Closed rayafratkina closed 4 years ago
Pinging @elastic/kibana-gis (Team:Geo)
This could be more generic, CSVs with geometries encoded as WKT are not that common, compared with having coordinates in separated columns (as the CSV also has).
In many tools that support geospatial fields and import CSVs, we could have a way to explicit how geometries are encoded.
To show an example, this is QGIS CSV import tool. It automatically found the WKT field and provided all the settings.
Here the form to assign x/long, y/lat columns UI
The import tool supports way more settings and possibilities but I wanted to show these settings in particular.
For what is worth, both CARTO BUILDER and ArcGIS Online cloud tools automatically detect those fields and the import is done without any intervention of the user.
This has been resolved in https://github.com/elastic/elasticsearch/issues/56967
Fileuploader service will now detect all WKT geometries. If every field is a POINT
geometry, it will be mapped as a geo_point
. All other WKT will be mapped as a geo_shape
@benwtrent this is great!!
While WKT is not a rare format (despite the name), having data in separate columns for latitude and longitude is a way more frequent use case. No idea if it would be possible to support, maybe adding some convention. For example this web importer assumes a few column names to try to find them
https://github.com/CartoDB/cartodb/blob/master/services/importer/lib/importer/ogr2ogr.rb#L18-L21
cc @nickpeihl @choobinejad
Agree - I see numeric latitude/longitude columns quite frequently in CSV files. A best-effort attempt to identify them in files and map them to a geo_point would remove a roadblock for users, and that's always a good thing!
Difficulty their is now each column is treated separately in determining the appropriate mapping. It might be enough to supply an easy override in the UI (here are my lat/long columns, make them a point) and then we can generate the pipeline + mapping from there.
@benwtrent I think your approach achieves the goal (improve geo_point file upload experience) while working with the tools we have now. ++.
I also think that the easy manual override you suggest could have expanded utility in the future (e.g. if there are 2 columns that have consistently valid decimal degree or degrees-minutes-seconds data, then guess that they together represent a geo_point... but give users the opportunity to correct that assumption if it's wrong using the manual override).

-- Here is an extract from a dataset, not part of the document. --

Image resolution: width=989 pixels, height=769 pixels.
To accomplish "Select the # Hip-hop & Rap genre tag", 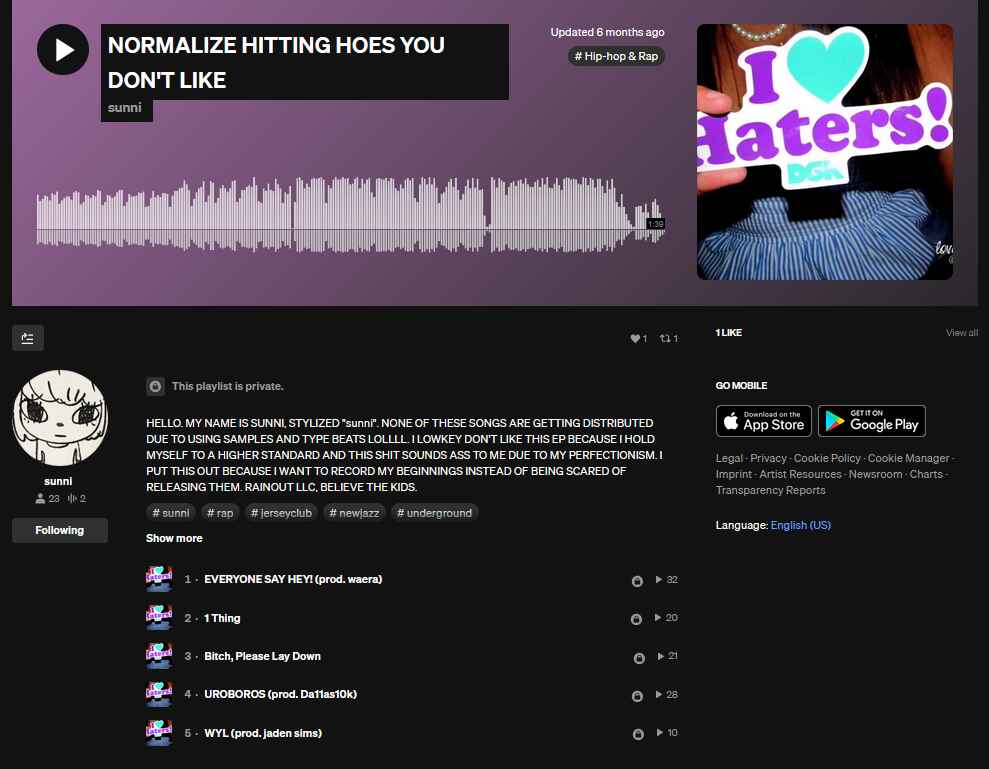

Describe the feature: I was playing with this dataset that has a lat_long field containing geo point data. When I load it via csv upload tool, the field type is automatically detected as string. If I change it to geo_point everything works correctly, but it would be nice to automatically detect right away.
Describe a specific use case for the feature: Autodetect data of the format POINT (-73.9570437717691 40.794850940803904) as geo_point and possibly provide a way to set custom format (similar to the one for date).